What is Apache Cordova
Apache is the world’s largest Open Source foundation that provides >227 million lines of code made available to the public at large at no cost. Plus, Cordova compiles applications into a package file (IPA or APPX) that are required by most app stores – giving developers the benefit of writing code once and deploying everywhere with ease.
Despite all its over-abundant advantages, Cordova does have a few limitations – rather pitfalls – one should always keep in mind.
Overcoming common plugin limitations in Cordova
It’s true whatever you can achieve with native code, you can achieve with Cordova – except for a few limitations. One, poor documentation makes it difficult to find specific information or which packages are required with the Android SDK Manager. Second, since apps built with Cordova are contained in web views, they cannot perform as well as their native counterparts – limiting the kind of apps you can build. Finally, given not every device is the same, not all plugins will work on every device. This means such projects will require extra effort in creating testing environments. SAP allows configuration of Cordova apps on Fiori, for instance.

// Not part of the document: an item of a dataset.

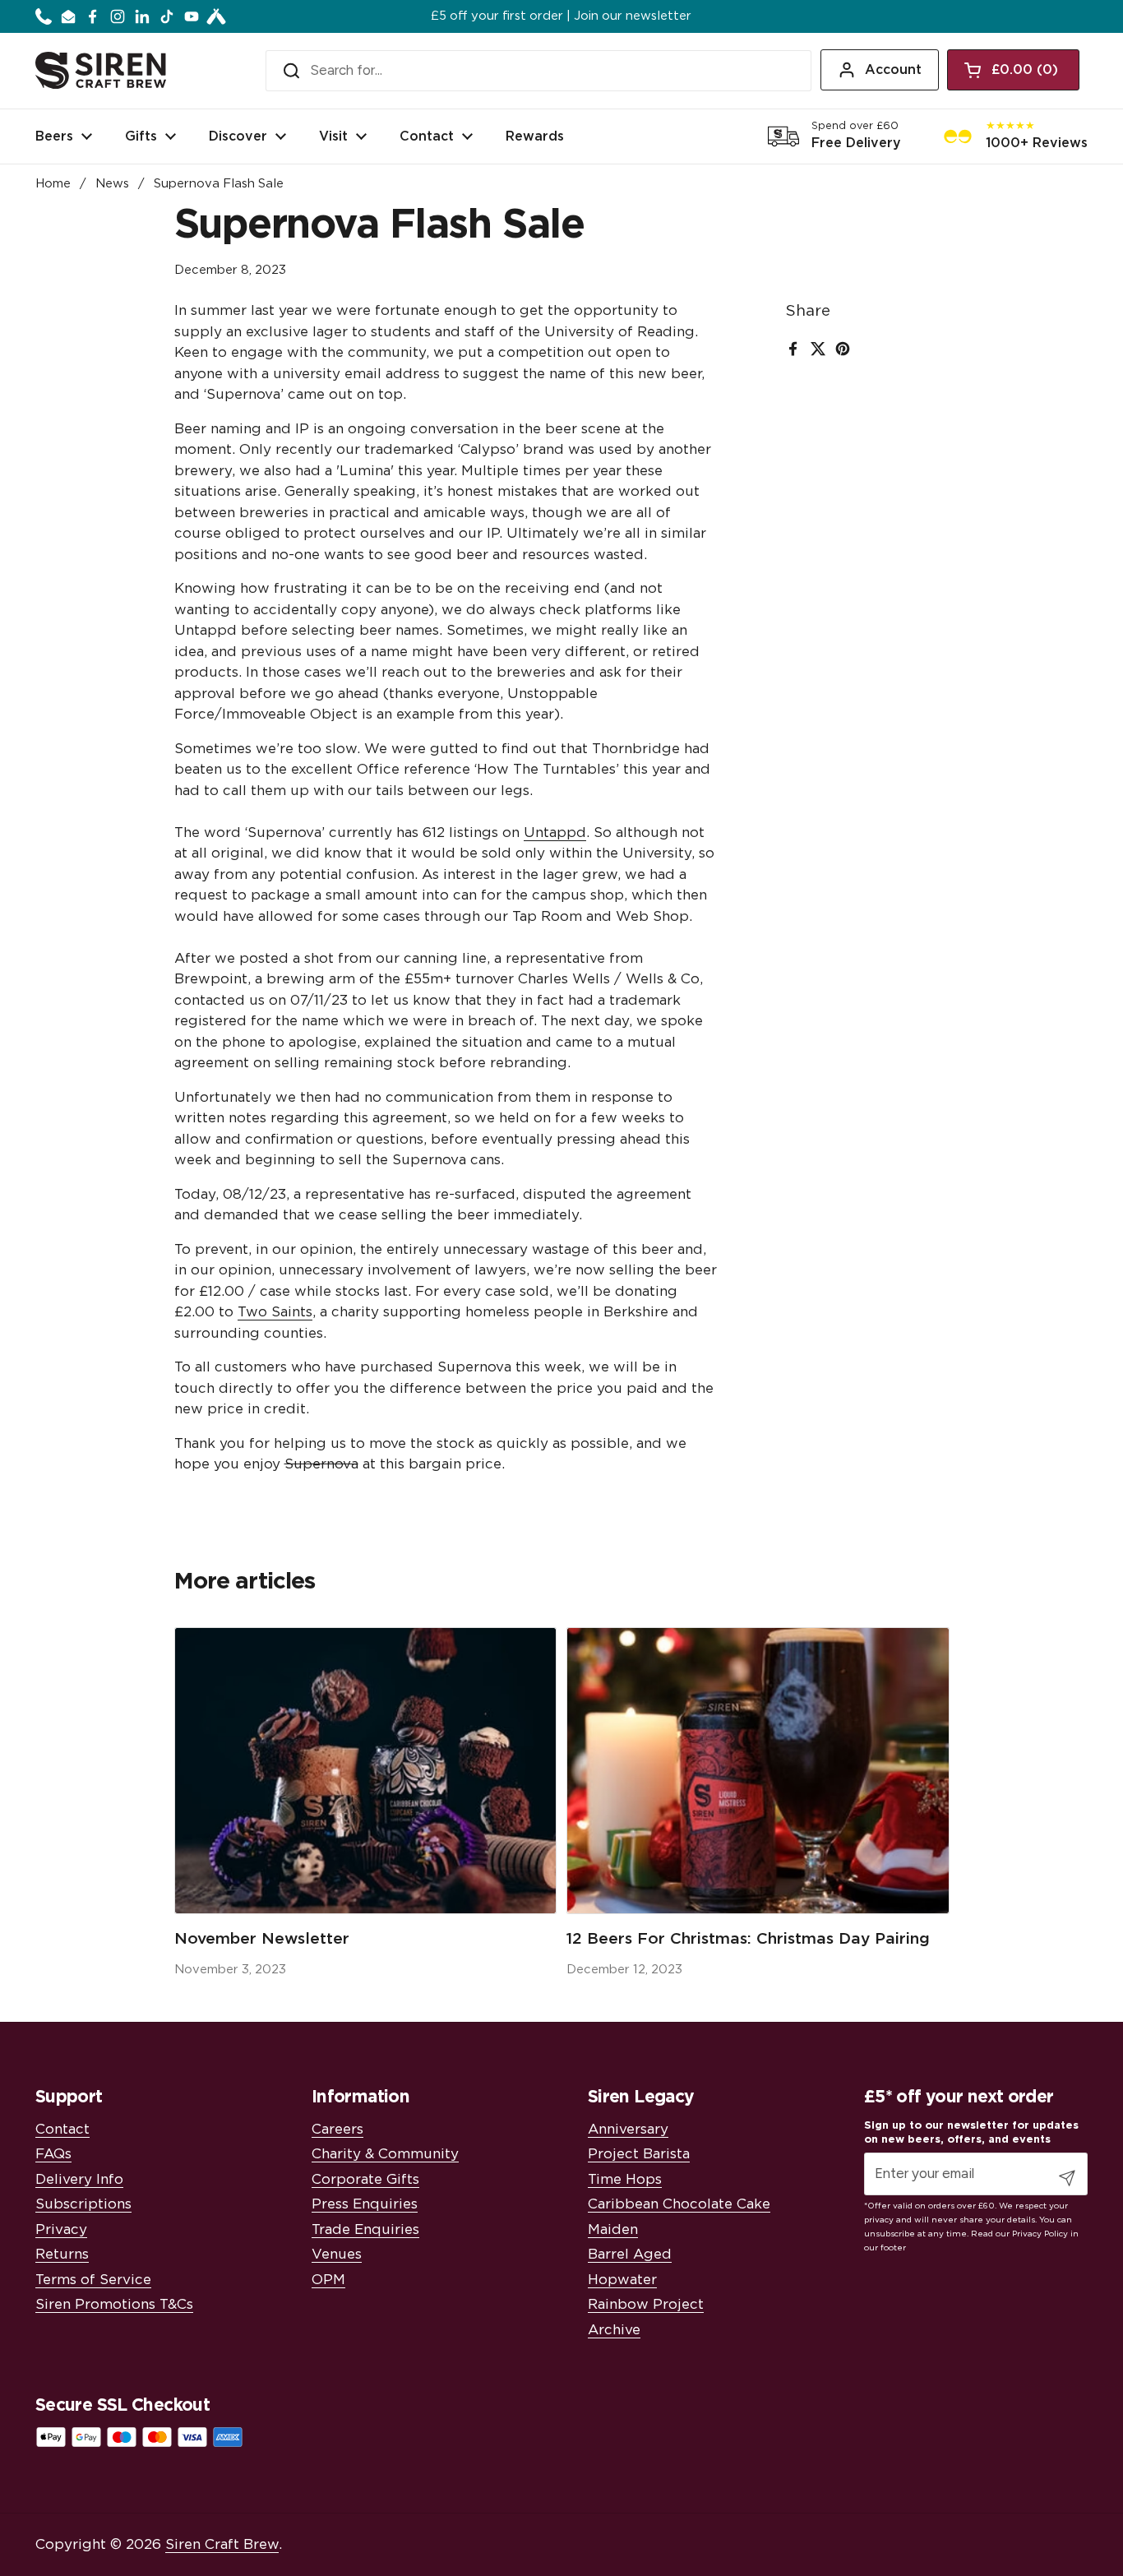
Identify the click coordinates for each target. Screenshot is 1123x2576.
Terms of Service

Regardless, Cordova does indeed make the process of developing apps comfortable, especially for organizations that look to transition into mobile-first app development with negligible efforts. The tool can also be used in integrated development environments, including Visual Studio, XCode, Eclipse, and the likes.
Last but not least, the speed of creation and integration is merely broken by a little extra effort in creating custom plugins once – which is not a big problem for a seasoned developer.